We have,
2x+3y-7=0
3kx+2y-1=0
we know,
a1/a2=b1/b2 not equal to c1/c2. has no solution
here, a1= 2, b1=3,
a2=3k, b2=2
thus,
a1/a2=b1/b2
2/3k=3/2
4=9k
so, k=4/9.
thus, the value of k will be 4/9.

Introduction:
In this problem, we are given a pair of linear equations and we need to find the value of k for which the pair of equations has no solution. We will solve the given equations and analyze the conditions for no solution.

Given Equations:
The given pair of linear equations is:
1) 2x + 3y - 7 = 0
2) 3kx + 2y - 1 = 0

Solving the equations:
To find the value of k for which the equations have no solution, we will solve the equations simultaneously.

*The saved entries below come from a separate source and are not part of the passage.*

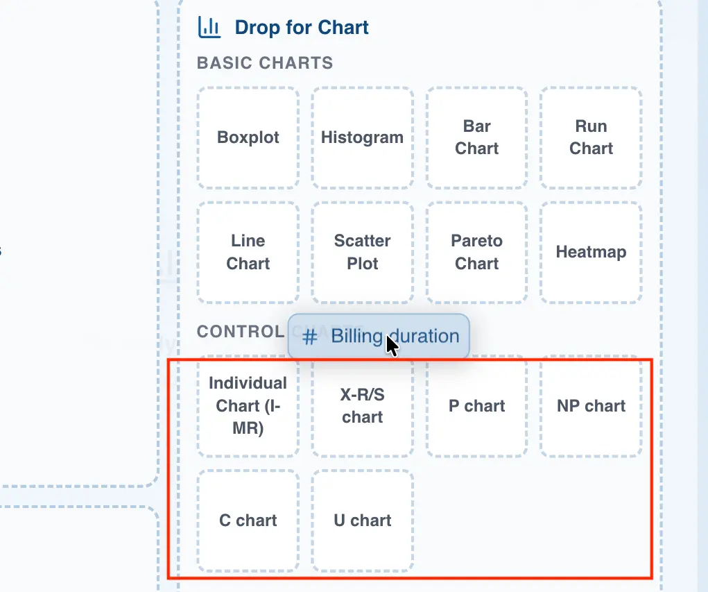
Task: Click the bar chart icon beside Drop for Chart
Action: (x=208, y=28)
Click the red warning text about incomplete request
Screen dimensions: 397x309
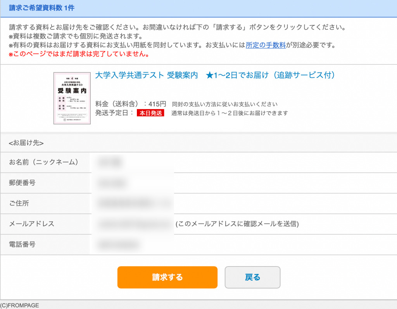[79, 54]
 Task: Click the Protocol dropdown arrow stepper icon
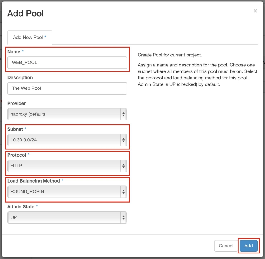(x=124, y=166)
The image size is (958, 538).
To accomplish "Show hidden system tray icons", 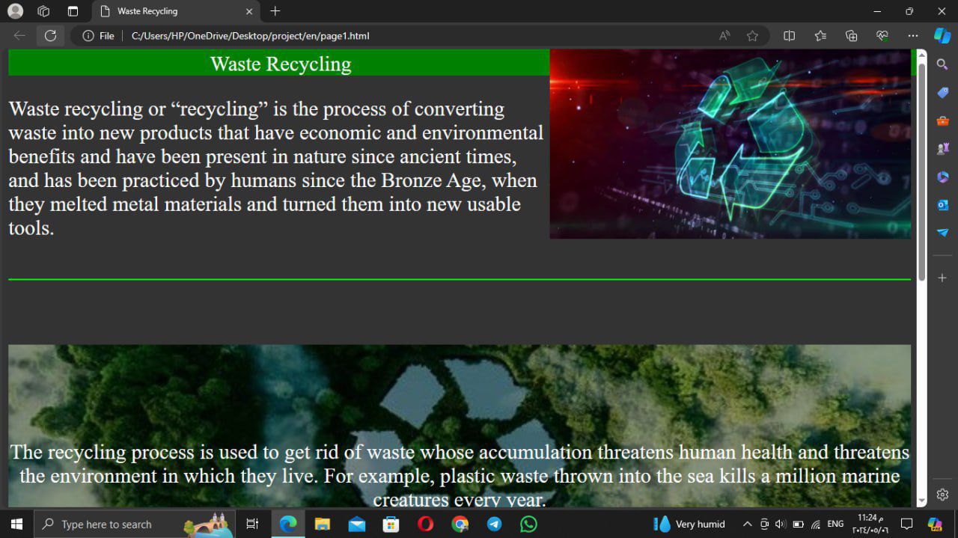I will click(747, 524).
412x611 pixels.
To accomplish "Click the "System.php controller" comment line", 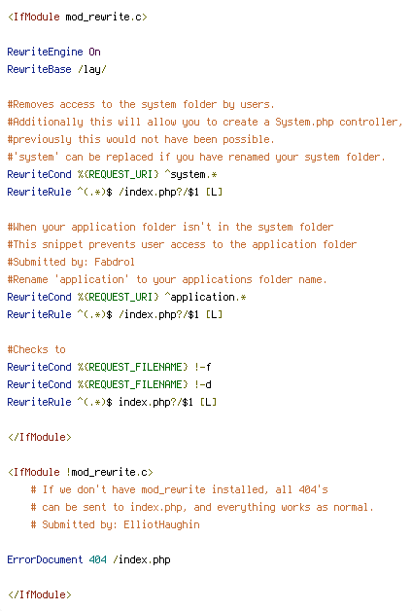I will (205, 122).
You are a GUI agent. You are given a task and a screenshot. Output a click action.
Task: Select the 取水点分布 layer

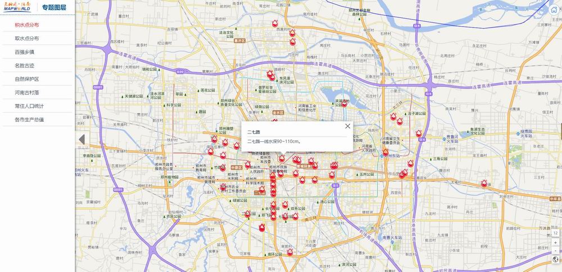coord(27,38)
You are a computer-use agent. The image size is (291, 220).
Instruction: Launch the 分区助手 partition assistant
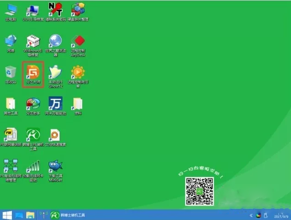pyautogui.click(x=33, y=104)
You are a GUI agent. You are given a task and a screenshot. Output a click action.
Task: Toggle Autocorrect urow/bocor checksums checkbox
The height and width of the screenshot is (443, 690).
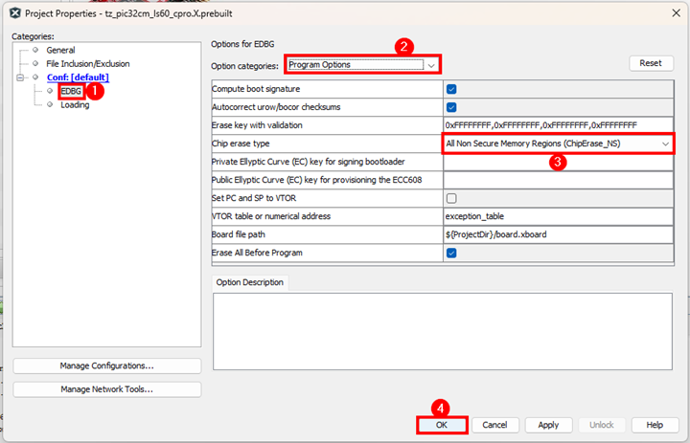coord(451,106)
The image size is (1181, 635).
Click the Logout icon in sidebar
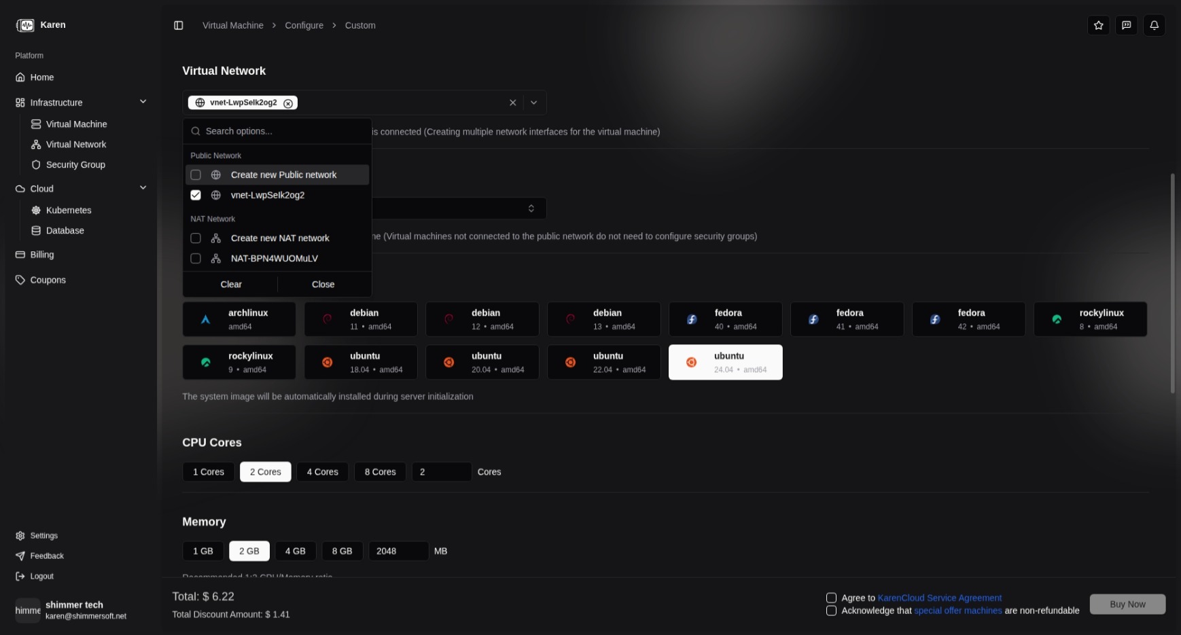pyautogui.click(x=20, y=576)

Step 1: Multiply the first equation by 3k
Multiplying the first equation by 3k, we get:
3k(2x + 3y - 7) = 0
6kx + 9ky - 21k = 0

Step 2: Compare the second equation with the modified first equation
Comparing the second equation with the modified first equation, we get:
6kx + 9ky - 21k = 3kx + 2y - 1

Step 3: Rearrange the equation
Rearranging the equation, we get:
(6kx - 3kx) + (9ky - 2y) - (21k + 1) = 0
(3k - 1)x + (9k - 2)y - (21k + 1) = 0

Step 4: Compare the coefficients of x and y
From the rearranged equation, we can compare the coefficients of x and y:
3k - 1 = 0 (coefficient of x)
9k - 2 = 0 (coefficient of y)

Step 5: Solve the equations
Solving the equations, we get:
3k = 1 --> k = 1/3
9k = 2 --> k = 2/9

Conclusion:
For the given pair of linear equations to have no solution, the value of k should satisfy both equations simultaneously. From our calculations, we find that k = 1/3 and k = 2/9. Therefore, there is no single value of k for which the pair of equations has no solution.